Debéis enseñar a vuestros hijos lo que nosotros hemos enseñado a los nuestros: que la tierra es nuestra madre.
Todo lo que afecta a la tierra afecta a los hijos de la tierra.
Cuando los hombres escupen sobre el suelo, se escupen a sí mismos. La tierra no pertenece al hombre, sino el hombre pertenece a la tierra. El hombre no ha tejido la red de la vida; es solo una hebra de ella.
Todo lo que haga a la red se lo hará a sí mismo. Lo que le ocurra a la tierra les ocurrirá a los hijos de la tierra.
Todas las cosas están relacionadas como la sangre que une a una familia…”.
Jefe indio Seattle, de la tribu suwamish (1786 -1866)

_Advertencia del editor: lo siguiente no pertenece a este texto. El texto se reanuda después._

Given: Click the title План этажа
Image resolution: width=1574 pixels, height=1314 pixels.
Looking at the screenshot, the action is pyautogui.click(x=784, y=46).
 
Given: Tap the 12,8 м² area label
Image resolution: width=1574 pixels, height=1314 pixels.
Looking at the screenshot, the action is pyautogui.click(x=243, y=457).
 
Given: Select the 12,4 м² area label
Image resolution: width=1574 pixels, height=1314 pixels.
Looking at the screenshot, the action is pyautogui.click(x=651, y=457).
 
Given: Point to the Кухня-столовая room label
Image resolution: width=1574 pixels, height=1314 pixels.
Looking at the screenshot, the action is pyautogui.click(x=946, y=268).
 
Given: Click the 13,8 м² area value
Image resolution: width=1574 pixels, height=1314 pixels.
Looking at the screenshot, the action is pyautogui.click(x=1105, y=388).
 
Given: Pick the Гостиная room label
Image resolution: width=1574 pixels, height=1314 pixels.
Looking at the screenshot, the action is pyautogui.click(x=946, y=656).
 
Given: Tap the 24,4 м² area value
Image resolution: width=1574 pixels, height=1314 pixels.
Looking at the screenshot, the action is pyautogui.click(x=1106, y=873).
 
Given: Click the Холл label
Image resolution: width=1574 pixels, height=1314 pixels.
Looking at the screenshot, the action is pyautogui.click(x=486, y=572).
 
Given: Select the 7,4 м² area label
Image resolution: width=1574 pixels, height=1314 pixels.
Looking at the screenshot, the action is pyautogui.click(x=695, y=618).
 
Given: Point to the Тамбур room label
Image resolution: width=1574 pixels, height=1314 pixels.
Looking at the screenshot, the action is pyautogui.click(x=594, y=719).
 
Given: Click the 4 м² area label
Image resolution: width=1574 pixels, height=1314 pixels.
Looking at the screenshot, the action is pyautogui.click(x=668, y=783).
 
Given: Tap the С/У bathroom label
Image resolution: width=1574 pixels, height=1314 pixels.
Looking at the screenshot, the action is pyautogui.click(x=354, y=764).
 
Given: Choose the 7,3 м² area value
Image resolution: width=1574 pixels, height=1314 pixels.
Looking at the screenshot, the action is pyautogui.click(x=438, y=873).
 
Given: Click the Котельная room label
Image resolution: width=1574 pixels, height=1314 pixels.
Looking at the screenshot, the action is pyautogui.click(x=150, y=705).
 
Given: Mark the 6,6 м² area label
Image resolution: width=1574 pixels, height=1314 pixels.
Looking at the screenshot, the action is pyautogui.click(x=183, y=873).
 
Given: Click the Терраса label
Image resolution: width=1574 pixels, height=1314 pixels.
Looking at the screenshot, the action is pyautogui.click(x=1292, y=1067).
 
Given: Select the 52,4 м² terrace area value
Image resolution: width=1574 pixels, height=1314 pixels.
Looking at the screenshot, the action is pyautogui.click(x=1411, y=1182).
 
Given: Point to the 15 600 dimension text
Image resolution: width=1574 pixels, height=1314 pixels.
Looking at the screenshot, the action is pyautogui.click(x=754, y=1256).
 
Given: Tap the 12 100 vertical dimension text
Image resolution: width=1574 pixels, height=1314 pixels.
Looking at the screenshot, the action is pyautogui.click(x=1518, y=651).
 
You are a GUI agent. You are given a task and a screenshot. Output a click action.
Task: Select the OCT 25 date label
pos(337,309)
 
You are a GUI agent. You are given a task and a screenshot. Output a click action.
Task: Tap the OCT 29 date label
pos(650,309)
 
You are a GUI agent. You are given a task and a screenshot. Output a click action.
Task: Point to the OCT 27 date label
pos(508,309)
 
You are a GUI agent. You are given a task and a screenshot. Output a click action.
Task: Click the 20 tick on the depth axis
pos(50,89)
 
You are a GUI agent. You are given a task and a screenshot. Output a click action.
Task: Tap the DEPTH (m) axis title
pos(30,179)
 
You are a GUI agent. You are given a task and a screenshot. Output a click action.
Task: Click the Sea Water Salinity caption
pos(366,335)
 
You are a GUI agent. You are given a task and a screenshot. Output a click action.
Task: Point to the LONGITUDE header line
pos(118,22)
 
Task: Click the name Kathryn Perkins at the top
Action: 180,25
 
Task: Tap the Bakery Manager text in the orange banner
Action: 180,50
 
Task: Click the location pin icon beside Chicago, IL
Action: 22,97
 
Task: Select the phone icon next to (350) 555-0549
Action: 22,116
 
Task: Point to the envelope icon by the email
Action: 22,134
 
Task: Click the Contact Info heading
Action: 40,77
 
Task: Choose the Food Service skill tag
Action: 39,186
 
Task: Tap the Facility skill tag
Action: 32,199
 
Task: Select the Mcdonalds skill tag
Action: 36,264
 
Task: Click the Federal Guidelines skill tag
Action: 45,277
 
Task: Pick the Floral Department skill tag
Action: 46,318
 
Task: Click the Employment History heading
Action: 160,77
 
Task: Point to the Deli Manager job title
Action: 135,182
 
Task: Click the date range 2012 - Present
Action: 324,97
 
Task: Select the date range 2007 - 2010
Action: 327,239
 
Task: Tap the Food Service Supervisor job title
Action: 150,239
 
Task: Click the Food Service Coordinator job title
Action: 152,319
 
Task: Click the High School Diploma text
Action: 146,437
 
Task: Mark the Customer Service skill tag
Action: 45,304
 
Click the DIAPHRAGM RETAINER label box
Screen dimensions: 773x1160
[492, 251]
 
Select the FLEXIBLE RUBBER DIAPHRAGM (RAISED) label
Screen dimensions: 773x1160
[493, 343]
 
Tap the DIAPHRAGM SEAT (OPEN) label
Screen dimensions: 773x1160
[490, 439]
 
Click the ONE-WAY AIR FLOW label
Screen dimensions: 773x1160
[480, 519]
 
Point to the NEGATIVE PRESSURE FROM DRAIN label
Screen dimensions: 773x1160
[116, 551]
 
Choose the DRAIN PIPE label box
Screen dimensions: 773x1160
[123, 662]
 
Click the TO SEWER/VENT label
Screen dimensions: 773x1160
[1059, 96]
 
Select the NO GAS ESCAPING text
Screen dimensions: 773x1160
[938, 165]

Hace prácticamente 200 años que esta carta fue enviada al presidente de los Estados Unidos de América por el jefe de la tribu suwamish (habitaba en el noroeste de EE. UU.), cuyo contenido mostraba su preocupación por nuestro planeta. Tanto tiempo ya pasó desde entonces, y hasta hoy no hemos dejado de contaminar o de matar lentamente a nuestro –alguna vez– hermoso mundo. No valoramos lo que tenemos; por alguna razón, alguien dijo: “EL HOMBRE ES EL PEOR ENEMIGO DEL HOMBRE”. Nuestros antepasados lo predijeron, pero, conscientes o no de nuestro mal proceder, estamos buscando fuera de este planeta, dentro del inmenso universo, otro lugar parecido a la Tierra para que allí vivan algunos pocos elegidos, pues este juguete ya está viejo y muy ajado por los pisotones que le damos. Lo transformamos, con nuestras propias acciones, de un paraíso —donde nuestro Creador nos dio todo cuanto necesitábamos— en un mundo donde reina la desidia.